Work required
Please work out how many lines in the material below contain the string "Given", and answer with that number only.

Provided data
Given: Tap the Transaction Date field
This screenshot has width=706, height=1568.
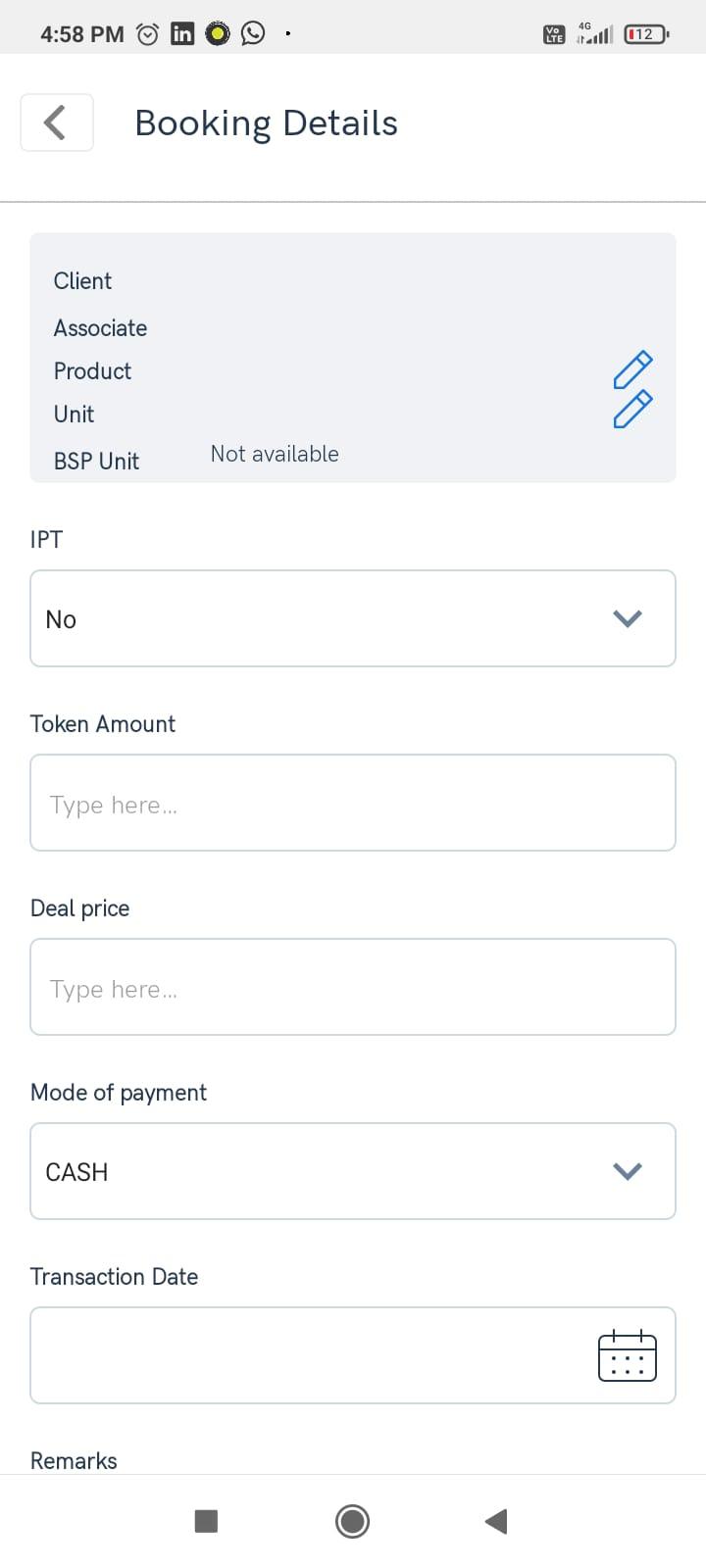Looking at the screenshot, I should coord(353,1355).
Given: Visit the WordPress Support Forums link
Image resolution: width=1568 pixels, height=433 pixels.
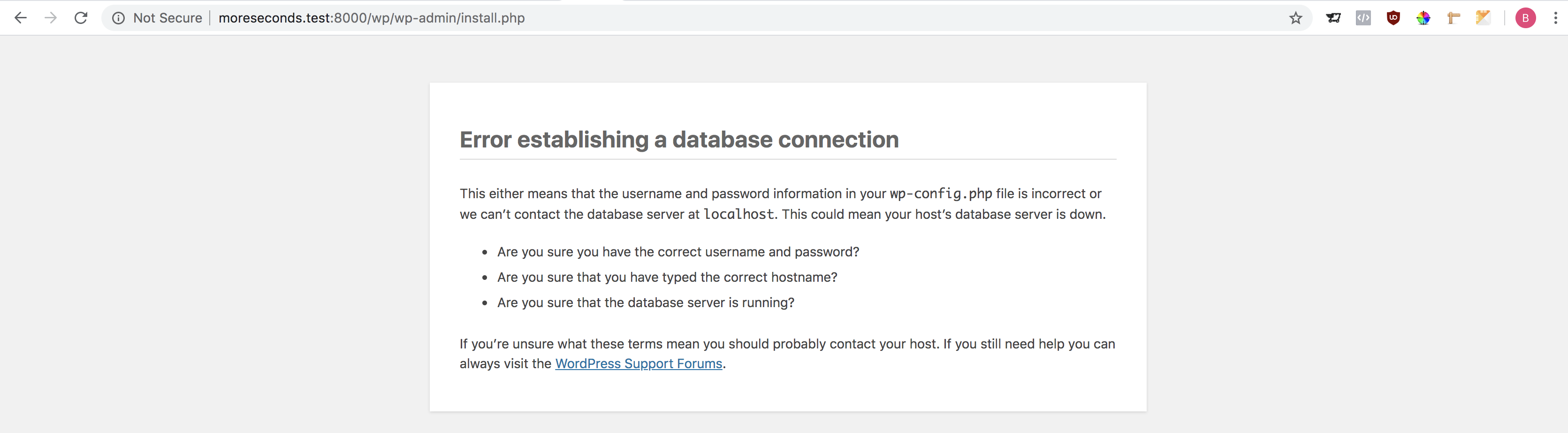Looking at the screenshot, I should pos(638,363).
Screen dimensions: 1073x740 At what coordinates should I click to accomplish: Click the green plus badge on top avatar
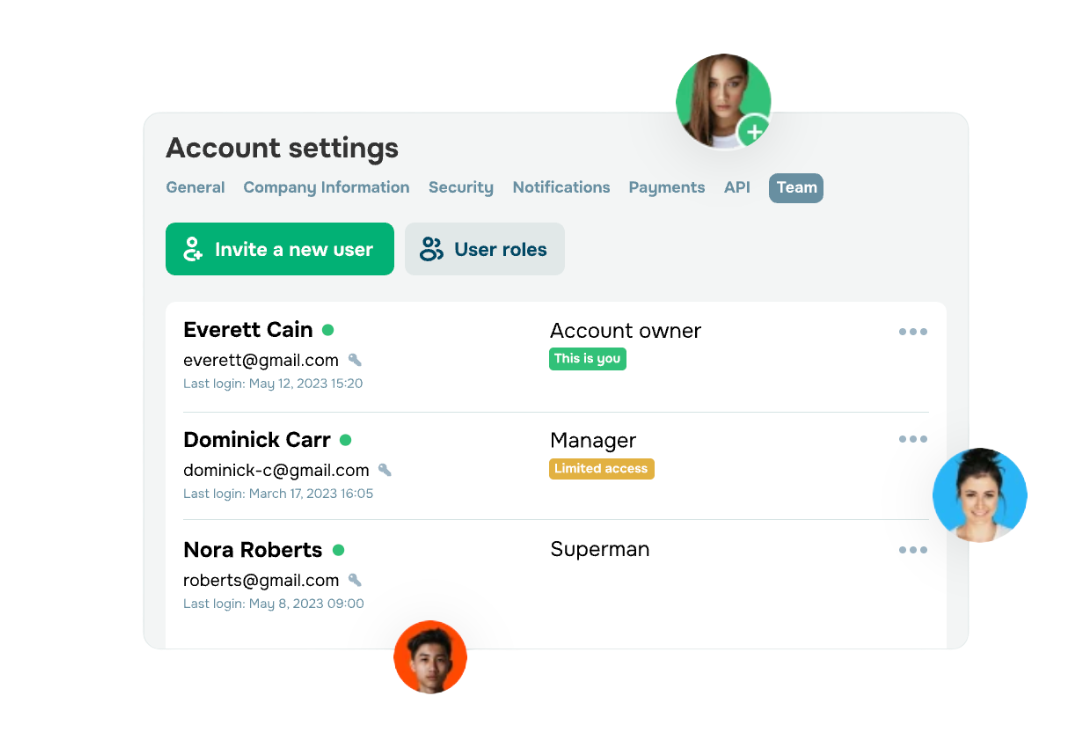click(x=754, y=131)
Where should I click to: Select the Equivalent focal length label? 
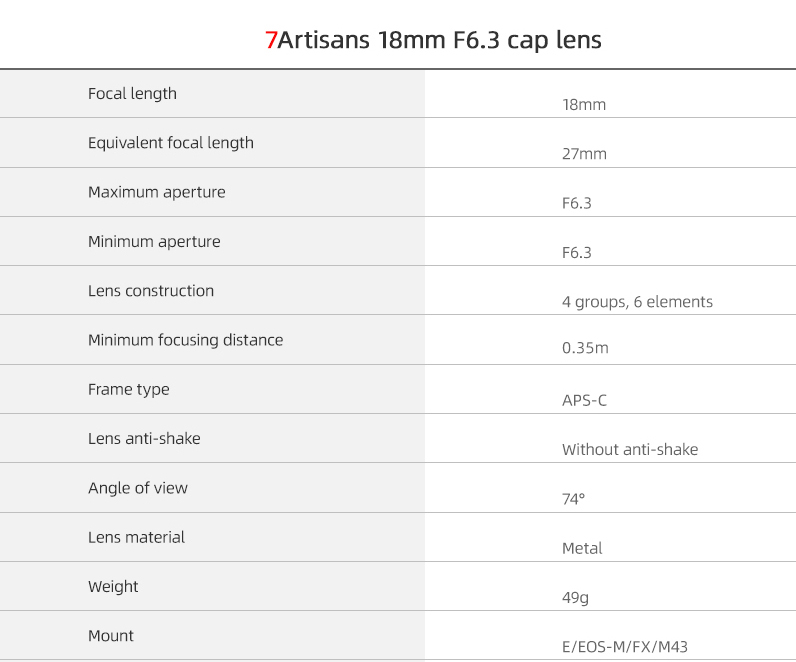[x=171, y=143]
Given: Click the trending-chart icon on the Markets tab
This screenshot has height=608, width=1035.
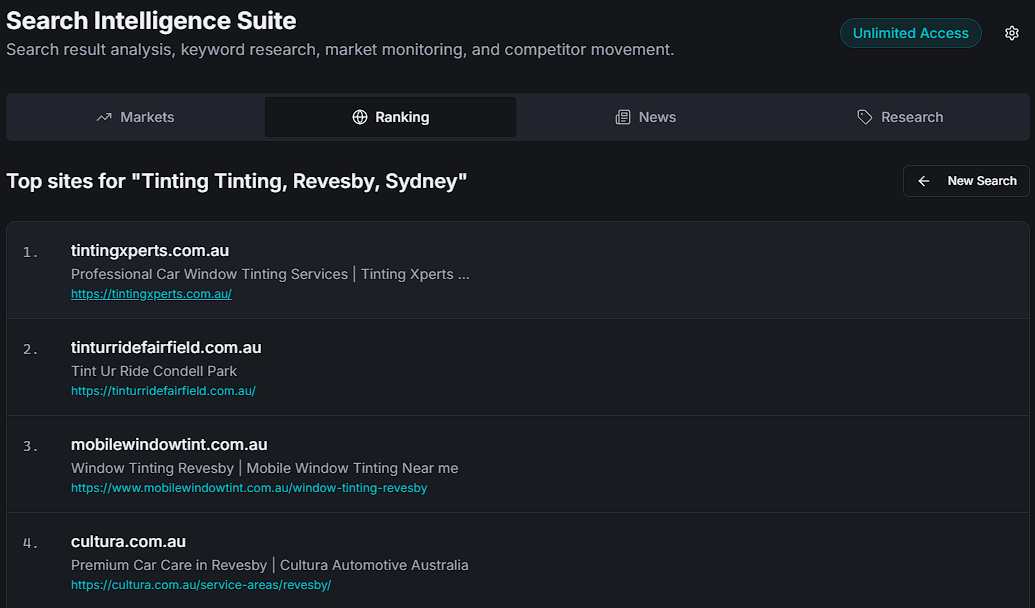Looking at the screenshot, I should click(104, 117).
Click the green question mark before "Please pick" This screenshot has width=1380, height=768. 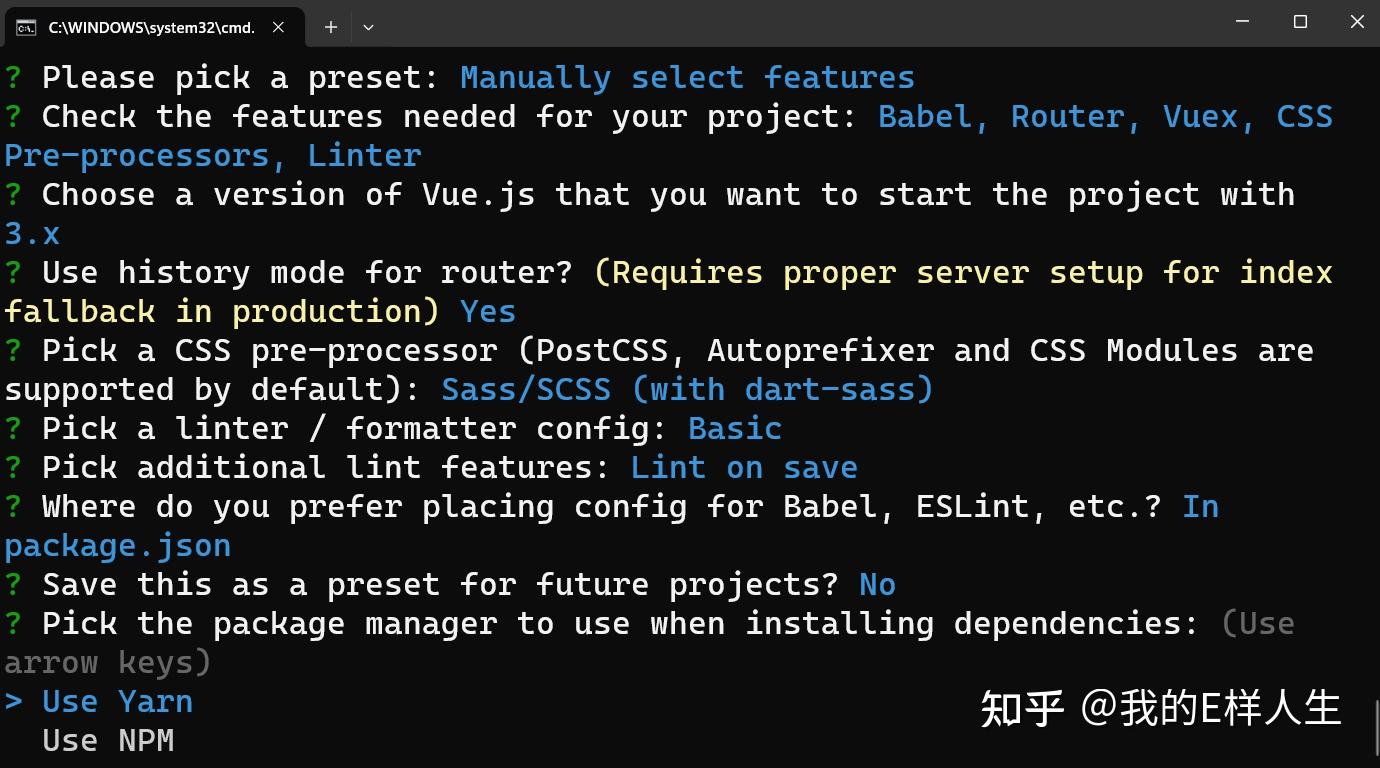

Answer box
3